(Stored items)
··········

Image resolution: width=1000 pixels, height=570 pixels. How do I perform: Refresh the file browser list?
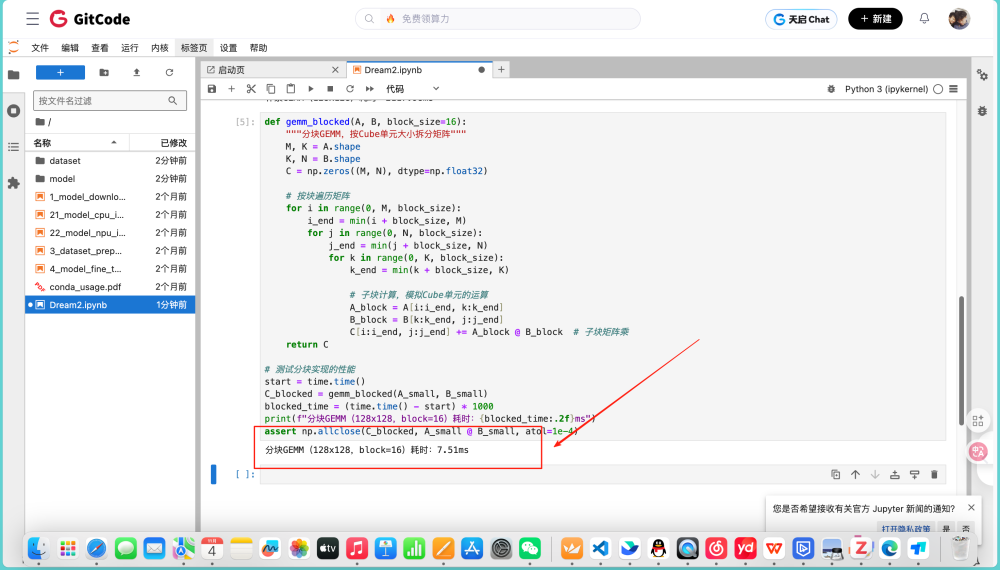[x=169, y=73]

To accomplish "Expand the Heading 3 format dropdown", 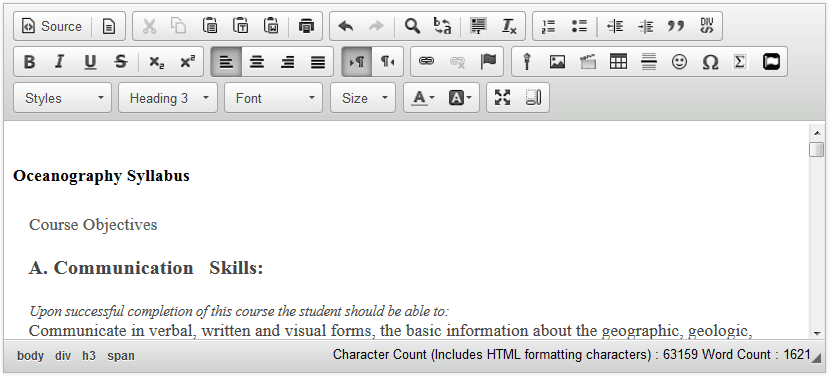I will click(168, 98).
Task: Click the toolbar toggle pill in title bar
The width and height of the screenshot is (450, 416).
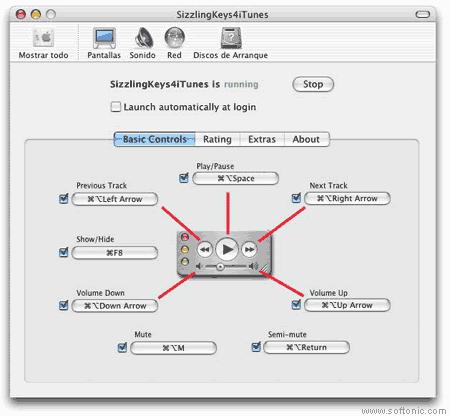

··········

◆ **REQUIREMENT**
All lines from the one with "Task: Click the" through the end of the records above must be reproduced exactly, both ends included, and the pictures must be left out.

◆ **SOLUTION TO THE PROBLEM**
Task: Click the toolbar toggle pill in title bar
The width and height of the screenshot is (450, 416).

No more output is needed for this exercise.